Cosa abbiamo capito?
“Che i malati non devono finire in terapia intensiva e vanno curati prima. E la loro terapia può essere molto utile per evitarlo. Poi dovremmo, come Paese, marciare nella stessa direzione tutti. Anche gli scienziati che in questi mesi hanno detto tante cose contraddittorie e che sono stati in prima linea faranno pian piano marcia indietro. Ma dobbiamo trovare uno spirito unitario e comprendere che la strada non può essere solo quella di obbligare la gente a pensare che ci sarà un vaccino. Anche i vaccini nelle persone anziane possono dare delle reazioni e la gente non la puoi costringere. Si possono però provare strade diverse e meno invasive.

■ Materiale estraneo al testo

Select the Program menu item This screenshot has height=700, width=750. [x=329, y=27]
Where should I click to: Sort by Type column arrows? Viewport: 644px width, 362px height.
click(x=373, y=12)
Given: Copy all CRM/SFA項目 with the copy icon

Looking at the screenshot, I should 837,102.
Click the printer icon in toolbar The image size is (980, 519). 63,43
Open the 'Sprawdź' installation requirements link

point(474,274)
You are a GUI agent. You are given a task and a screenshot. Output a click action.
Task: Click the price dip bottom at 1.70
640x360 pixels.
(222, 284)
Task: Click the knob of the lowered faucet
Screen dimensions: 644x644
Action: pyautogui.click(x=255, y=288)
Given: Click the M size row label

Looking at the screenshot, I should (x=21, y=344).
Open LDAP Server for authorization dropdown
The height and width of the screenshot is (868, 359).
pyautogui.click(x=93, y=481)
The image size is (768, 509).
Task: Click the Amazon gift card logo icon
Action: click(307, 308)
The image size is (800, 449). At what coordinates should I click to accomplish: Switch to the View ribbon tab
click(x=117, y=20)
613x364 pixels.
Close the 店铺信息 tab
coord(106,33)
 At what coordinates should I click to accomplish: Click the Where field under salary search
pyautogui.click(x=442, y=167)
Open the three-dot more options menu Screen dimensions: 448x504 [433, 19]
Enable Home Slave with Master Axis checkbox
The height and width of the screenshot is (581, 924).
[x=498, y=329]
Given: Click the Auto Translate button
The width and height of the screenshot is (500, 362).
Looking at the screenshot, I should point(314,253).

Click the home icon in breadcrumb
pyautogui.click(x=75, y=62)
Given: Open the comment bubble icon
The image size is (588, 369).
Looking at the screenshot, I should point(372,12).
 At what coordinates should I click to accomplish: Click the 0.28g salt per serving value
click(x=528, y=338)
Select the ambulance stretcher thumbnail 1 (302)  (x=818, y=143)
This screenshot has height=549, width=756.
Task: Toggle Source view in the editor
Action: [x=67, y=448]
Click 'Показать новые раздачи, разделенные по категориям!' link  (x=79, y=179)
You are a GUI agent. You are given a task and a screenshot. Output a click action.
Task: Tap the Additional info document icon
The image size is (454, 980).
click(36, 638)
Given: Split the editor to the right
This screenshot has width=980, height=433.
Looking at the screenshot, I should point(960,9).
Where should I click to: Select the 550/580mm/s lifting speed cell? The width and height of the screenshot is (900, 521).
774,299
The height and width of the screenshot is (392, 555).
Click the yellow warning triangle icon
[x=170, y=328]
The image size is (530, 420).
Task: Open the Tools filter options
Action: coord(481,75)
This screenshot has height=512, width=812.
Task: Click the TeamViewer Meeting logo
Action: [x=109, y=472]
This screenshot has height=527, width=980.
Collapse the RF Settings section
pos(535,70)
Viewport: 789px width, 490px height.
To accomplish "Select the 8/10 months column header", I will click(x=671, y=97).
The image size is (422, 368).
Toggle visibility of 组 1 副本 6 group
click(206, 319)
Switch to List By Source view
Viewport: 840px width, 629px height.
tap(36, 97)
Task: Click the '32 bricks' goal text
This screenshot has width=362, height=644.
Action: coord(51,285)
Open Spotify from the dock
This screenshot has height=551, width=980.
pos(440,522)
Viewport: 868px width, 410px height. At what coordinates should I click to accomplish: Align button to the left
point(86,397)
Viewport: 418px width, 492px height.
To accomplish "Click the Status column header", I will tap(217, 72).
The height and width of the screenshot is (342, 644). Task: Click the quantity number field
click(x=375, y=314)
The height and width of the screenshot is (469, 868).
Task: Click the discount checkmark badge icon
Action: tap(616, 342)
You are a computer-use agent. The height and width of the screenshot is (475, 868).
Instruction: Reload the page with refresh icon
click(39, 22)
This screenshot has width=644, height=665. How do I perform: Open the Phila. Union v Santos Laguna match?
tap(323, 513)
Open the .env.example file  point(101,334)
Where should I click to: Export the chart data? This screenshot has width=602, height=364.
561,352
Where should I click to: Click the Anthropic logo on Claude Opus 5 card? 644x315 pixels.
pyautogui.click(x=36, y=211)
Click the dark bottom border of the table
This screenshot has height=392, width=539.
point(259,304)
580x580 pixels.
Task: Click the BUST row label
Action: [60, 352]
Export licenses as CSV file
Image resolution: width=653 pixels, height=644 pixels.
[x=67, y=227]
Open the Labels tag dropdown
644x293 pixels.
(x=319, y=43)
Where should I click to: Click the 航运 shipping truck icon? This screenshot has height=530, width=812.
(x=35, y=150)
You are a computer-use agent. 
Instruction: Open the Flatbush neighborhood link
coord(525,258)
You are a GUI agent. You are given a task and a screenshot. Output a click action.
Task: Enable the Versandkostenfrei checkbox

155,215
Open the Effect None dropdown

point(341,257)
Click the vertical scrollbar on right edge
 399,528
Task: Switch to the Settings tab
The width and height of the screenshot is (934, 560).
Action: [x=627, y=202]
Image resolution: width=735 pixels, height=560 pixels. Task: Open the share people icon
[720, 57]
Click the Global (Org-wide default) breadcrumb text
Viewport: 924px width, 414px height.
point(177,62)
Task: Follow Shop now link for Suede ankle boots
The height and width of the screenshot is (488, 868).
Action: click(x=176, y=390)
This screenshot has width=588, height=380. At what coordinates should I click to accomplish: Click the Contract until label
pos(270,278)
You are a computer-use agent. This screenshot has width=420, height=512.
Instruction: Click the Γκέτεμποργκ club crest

Nelle emergenze sanitarie, come nella ricerca in medicina, si può sbagliare, perché la medicina scusatemi non è una scienza. E’ basata sull’osservazione e sul ragionamento, a volte anche quello che succede ad un singolo paziente può metterti sulla strada giusta. L’importante è ammettere gli errori, che poi errori non sono, per poi comunque cambiare strategia/terapia. Purtroppo questo avviene sempre meno”.
Come spiega che intanto Aifa e Iss hanno indicato come principali sperimentatori della plasmaterapia l'Università di Pavia e di Pisa e non l’ospedale ‘San Matteo’ di Pavia e il ‘Carlo Poma’ di Mantova che hanno creato il protocollo, sperimentandolo in prima linea?
“Spesso succede che i capofila di studi clinici siano centri Accademici/Universitari e quindi ipotizzo che anche in questo caso sia successo. Ma per una risposta più precisa bisognerebbe chiederlo a chi ha deciso”.